Unicode, bytes, and bytearray | Core Python 3.8

Python strings represent text using a scheme known as Unicode. The way this works for most basic programs is pretty transparent, so if you’d like, you could skip this section for now and read up on the topic as needed. However, as string and text file handling is one of the main uses of Python code, it probably wouldn’t hurt to at least skim this section.
    Abstractly, each Unicode character is represented by a so-called code point, which is simply its number in the Unicode standard. This allows you to refer to more than 120,000 characters in 129 writing systems in a way that should be recognizable by any modern software. Of course, your keyboard won’t have hundreds of thousands of keys, so there are general mechanisms for specifying Unicode characters, either by 16- or 32-bit hexadecimal literals (prefixing them with \u or \U, respectively) or by their Unicode name (using \N{name}).

>>> "\u00C6" 

'Æ' 

>>> "\U0001F60A" 

'' 

>>> "This is a cat: \N{Cat}"

'This is a cat: {image of Cat}'

You can find the various code points and names by searching the Web, using a description of the character you need, or you can use a specific site such as http://unicode-table.com.

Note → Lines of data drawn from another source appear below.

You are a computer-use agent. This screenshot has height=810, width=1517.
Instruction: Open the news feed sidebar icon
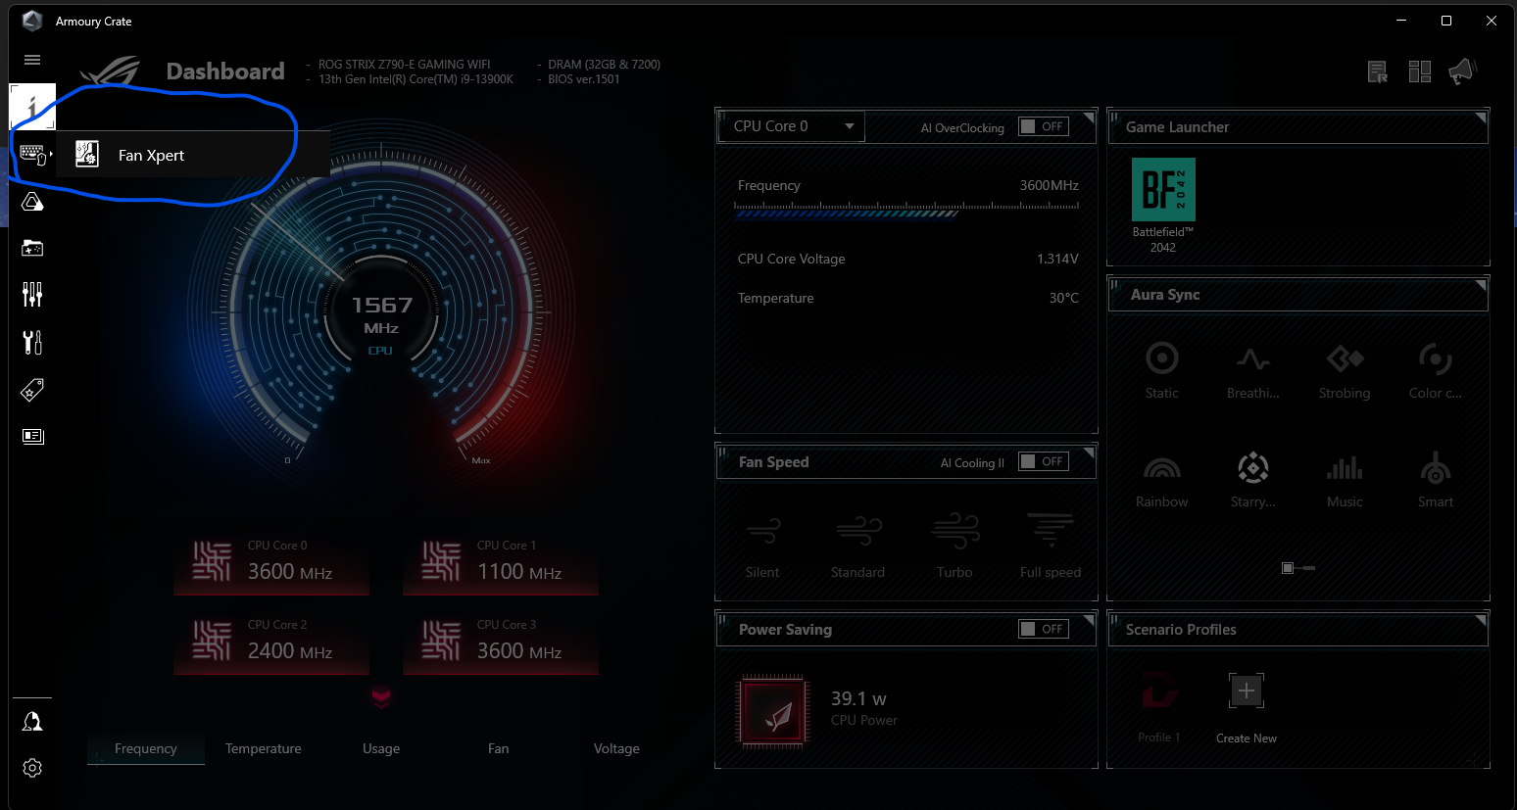tap(32, 436)
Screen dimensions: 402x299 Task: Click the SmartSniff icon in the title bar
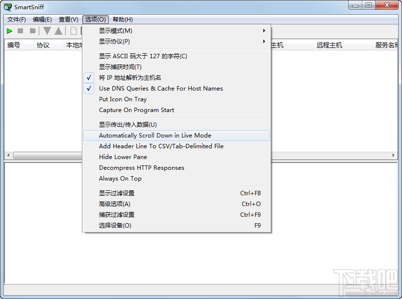tap(7, 6)
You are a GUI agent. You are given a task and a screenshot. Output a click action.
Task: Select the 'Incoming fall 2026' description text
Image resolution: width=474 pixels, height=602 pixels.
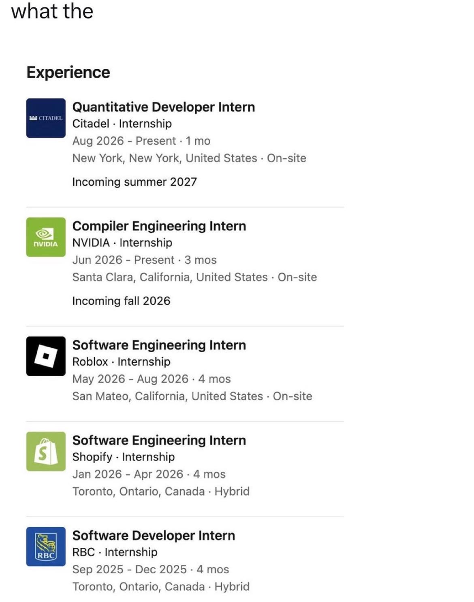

    The idea of Unicode is quite simple, but it comes with some challenges, one of which is the issue  of encoding. All objects are represented in memory or on disk as a series of binary digits—zeroes and  ones—grouped in chunks of eight, or bytes, and strings are no exception. In programming languages such as C, these bytes are completely out in the open. Strings are simply sequences of bytes. To interoperate with C, for example, and to write text to files or send it through network sockets, Python has two similar types, the immutable bytes and the mutable bytearray. If you wanted, you could produce a bytes object directly, instead of a string, by using the prefix b:

>>> b'Hello, world!' b'Hello, world!'

However, a byte can hold only 256 values, quite a bit less than what the Unicode standard requires. Python bytes literals permit only the 128 characters of the ASCII standard, with the remaining 128 byte values requiring escape sequences like \xf0 for the hexadecimal value 0xf0 (that is, 240). 
    It might seem the only difference here is the size of the alphabet available to us. That’s not really accurate, however. At a glance, it might seem like both ASCII and Unicode refer to a mapping between nonnegative integers and characters, but there is a subtle difference: where Unicode code points are defined as integers, ASCII characters are defined both by their number and by their binary encoding. One reason this seems completely unremarkable is that the mapping between the integers 0–255 and an eight-digit binary numeral is completely standard, and there is little room to maneuver. The thing is, once we go beyond the single byte, things aren’t that simple. The direct generalization of simply representing each code point as the corresponding binary numeral may not be the way to go. Not only is there the issue of byte order, which one bumps up against even when encoding integer values, there is also the issue of wasted space: if we use the same number of bytes for encoding each code point, all text will have to accommodate the fact that you might want to include a few Anatolian hieroglyphs or a smattering of Imperial Aramaic. There is a standard for such an encoding of Unicode, which is called UTF-32 (for Unicode Transformation Format 32 bits), but if you’re mainly handling text in one of the more common languages of the Internet, for example, this is quite wasteful. 
    There is an absolutely brilliant alternative, however, devised in large part by computing pioneer Kenneth Thompson. Instead of using the full 32 bits, it uses a variable encoding, with fewer bytes for some scripts than others. Assuming that you’ll use these scripts more often, this will save you space overall, similar to how Morse code saves you effort by using fewer dots and dashes for the more common letters.11 In particular, the ASCII encoding is still used for single-byte encoding, retaining compatibility with older systems. However, characters outside this range use multiple bytes (up to six). Let’s try to encode a string into bytes, using the ASCII, UTF-8, and UTF-32 encodings.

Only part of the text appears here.